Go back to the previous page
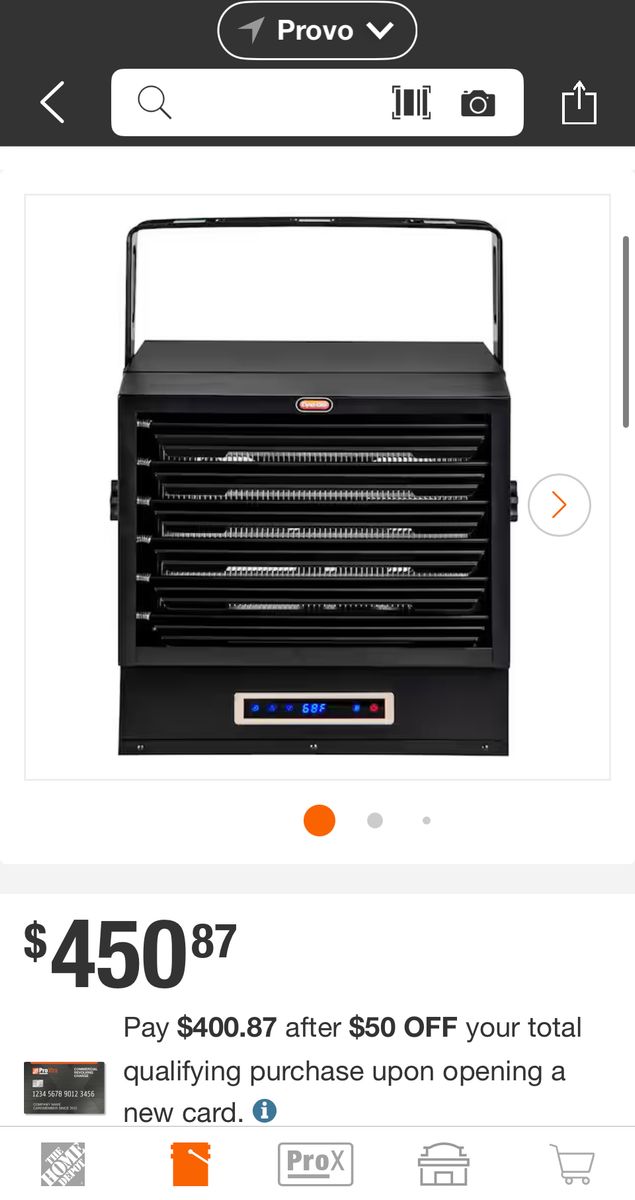Image resolution: width=635 pixels, height=1200 pixels. pos(52,103)
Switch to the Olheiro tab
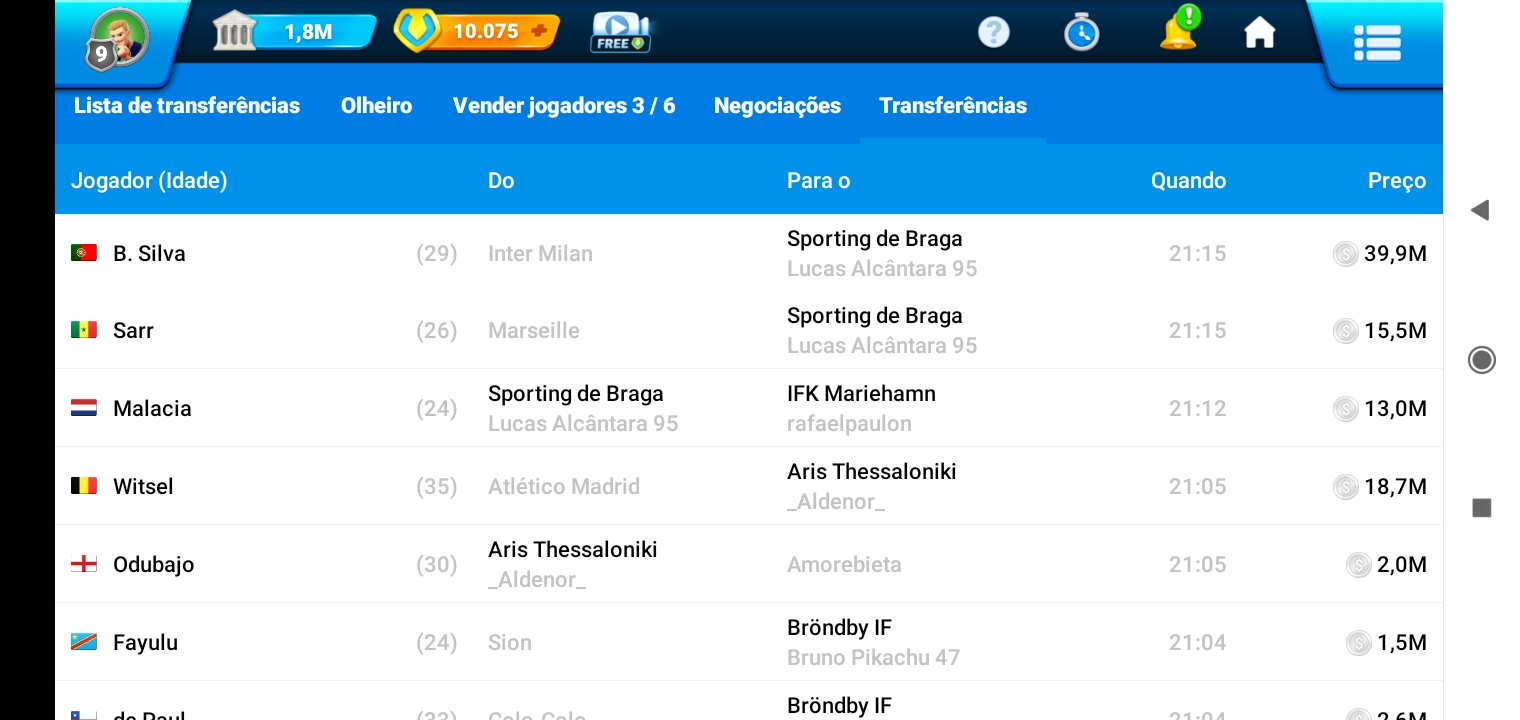This screenshot has height=720, width=1520. pyautogui.click(x=376, y=106)
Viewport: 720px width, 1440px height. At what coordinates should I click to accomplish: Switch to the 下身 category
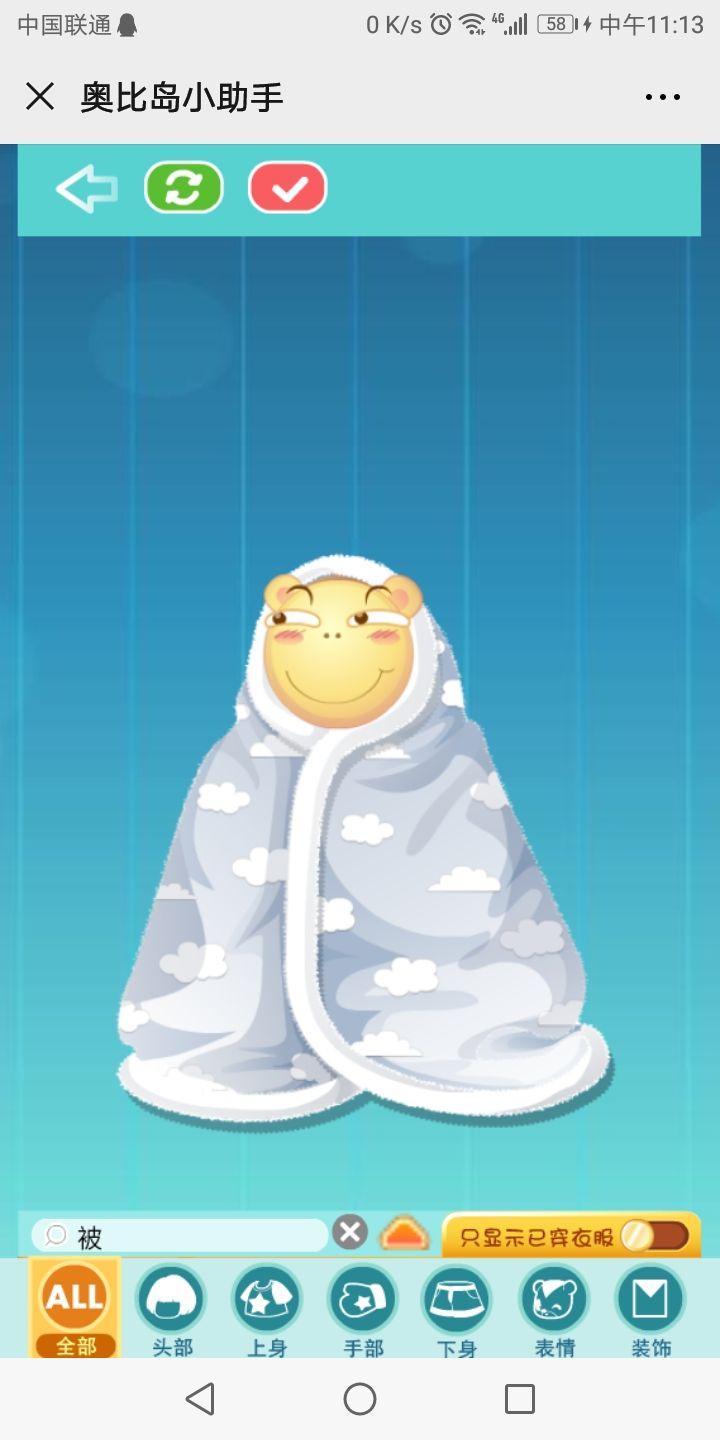(x=457, y=1307)
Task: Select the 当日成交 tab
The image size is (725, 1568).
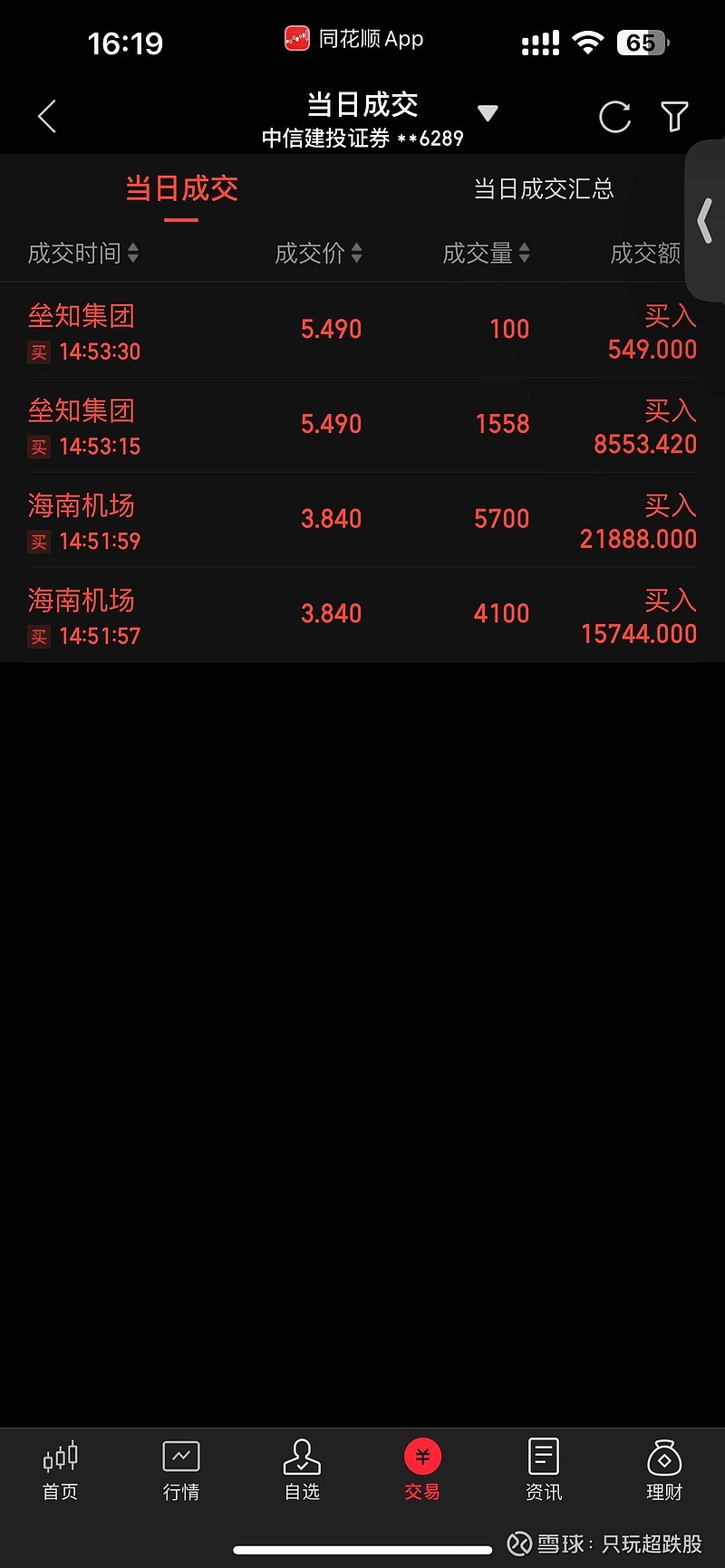Action: [181, 189]
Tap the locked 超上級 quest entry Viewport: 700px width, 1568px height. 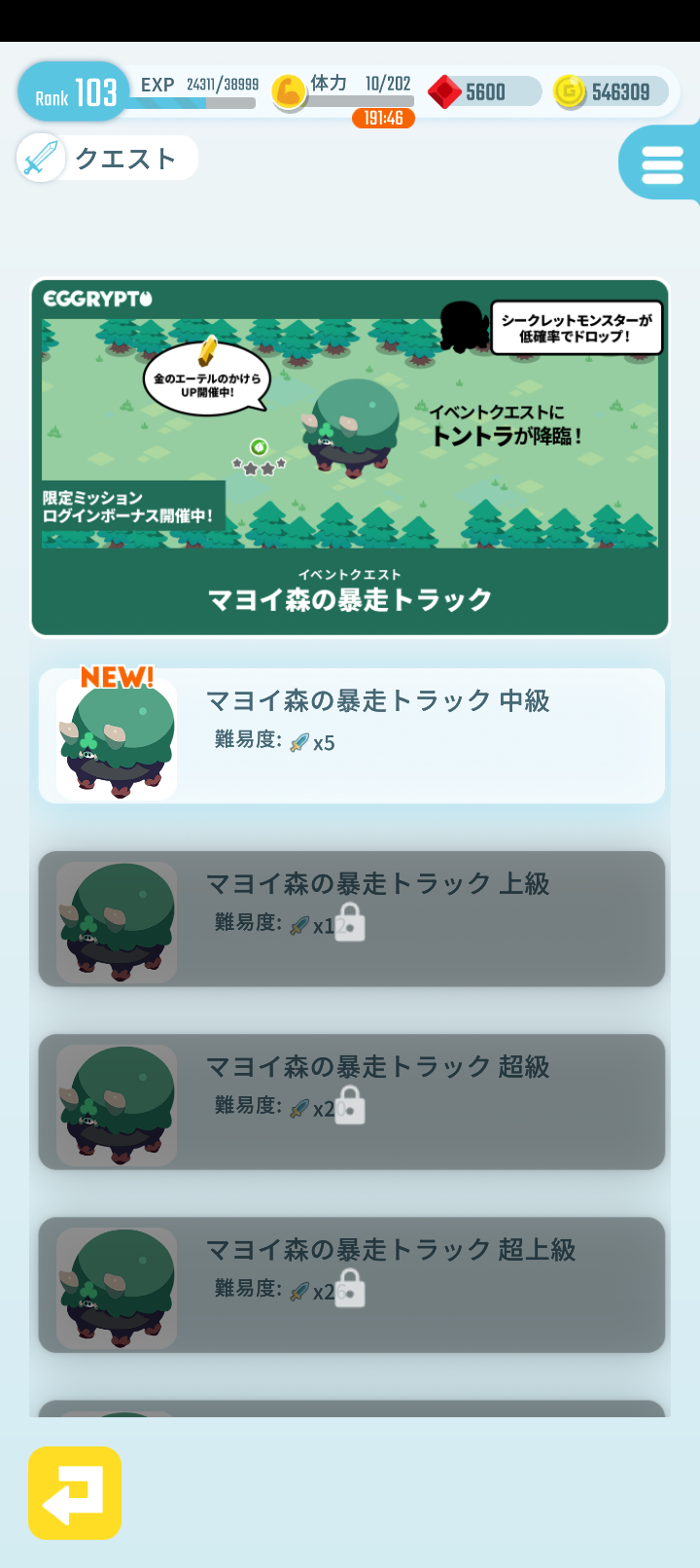pyautogui.click(x=350, y=1284)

What to do >> Which rows above contain the string "Switch", matching its capitalization? Copy out each of those rows in full.

Full output >>
Switch to the Olheiro tab
Viewport: 720px width, 1440px height. At what coordinates should I click to accomplish: Switch to the 下身 category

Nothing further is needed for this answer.